# Poor disk performance in VMWare



## tuaris (Jul 25, 2014)

A problem I've always had with running Linux and VMWare as both a host and guest has been poor disk performance.  With FreeBSD guests I've noticed the performance is a lot better when compared to Linux.  However it's still a problem a times.   I've noticed that a simple copy operation of a very small file causes the entire system to come to a grinding halt for almost half a second on FreeBSD 10 with Workstation 10.  This is strange since I have 6 GB and 4 CPUs assigned to that machine.  Oddly, it does not do that when I give it less resources.  That's just one observation.

My bigger problem is on my VMware ESXi cluster.  I run many FreeBSD 9.2 64-bit and 32-bit vm's.  Disk performance is still better than if I were to run a Linux guest, but also no where near as great as a Windows guest.  Moderate IO will cause the system to slow down quite a bit.  For example the nightly cron jobs wreck havoc on my SAN.  When one machine starts it's cron job (the "find" command specifically) it causes the other machines to slow down significantly.  It's a snowball effect since the other virtual machines in the cluster will also start their nightly crons shortly after or around the same time.  The end result is that all the FreeBSD vm's come to a halt for almost 1 hour or more, completely inaccessible.

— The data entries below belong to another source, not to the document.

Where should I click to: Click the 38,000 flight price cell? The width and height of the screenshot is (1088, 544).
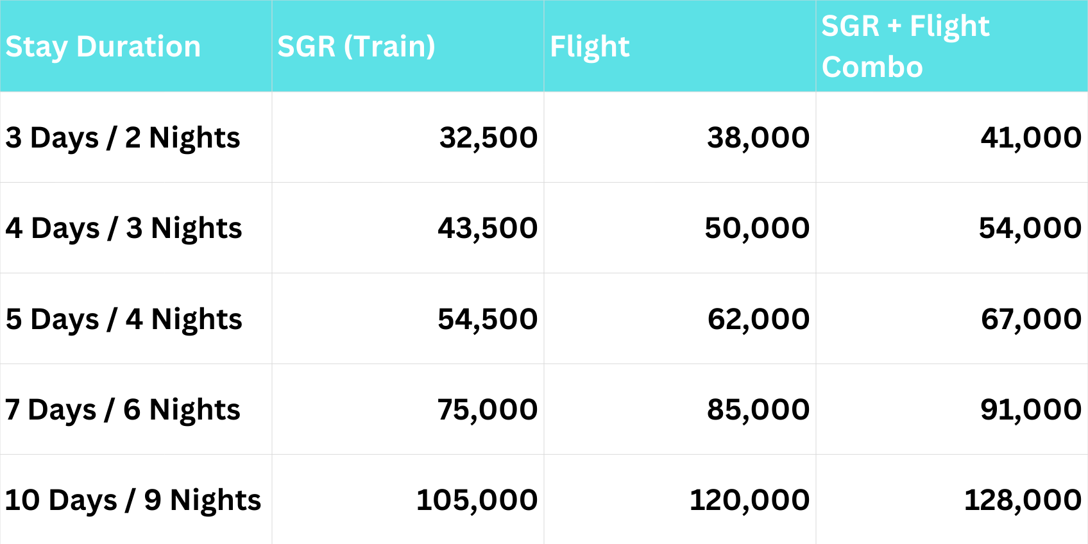point(758,138)
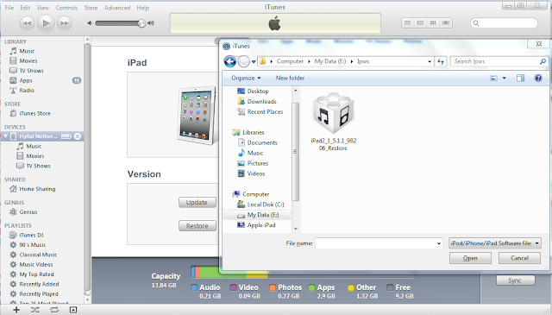Show artwork viewer icon at bottom
552x315 pixels.
[x=72, y=310]
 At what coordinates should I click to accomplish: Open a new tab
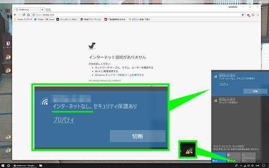48,10
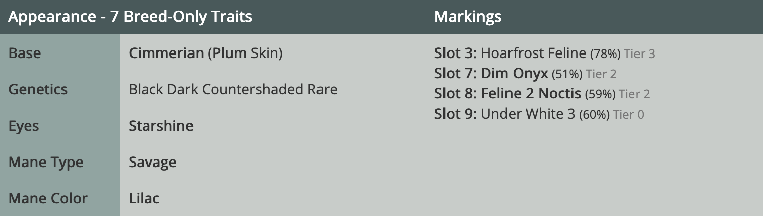Click the Savage mane type value
Viewport: 763px width, 216px height.
(x=153, y=163)
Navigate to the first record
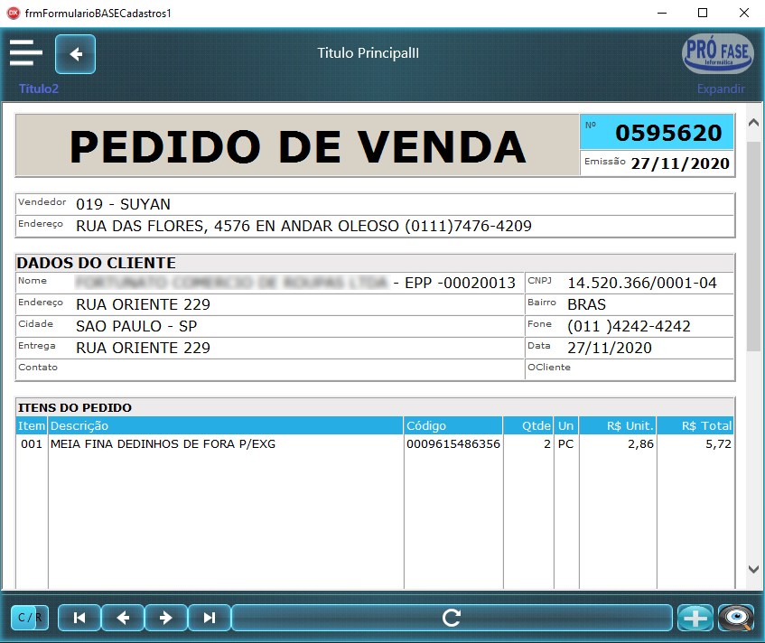Screen dimensions: 765x643 point(79,618)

I could disable or reschedule the cron jobs but that won't fix the underlying issue.  The ESXi cluster and SAN performs well with my Windows based vm's, so it's not a bandwidth or hardware bottleneck.  I use NAS4Free and iSCSI.

What can I "tweak" on the FreeBSD vm's to improve disk performance?
I already have the emulators/open-vm-tools-nox11 port installed.


----------



## SirDice (Jul 25, 2014)

tuaris said:
			
		

> I already have the emulators/open-vm-tools-nox11 port installed.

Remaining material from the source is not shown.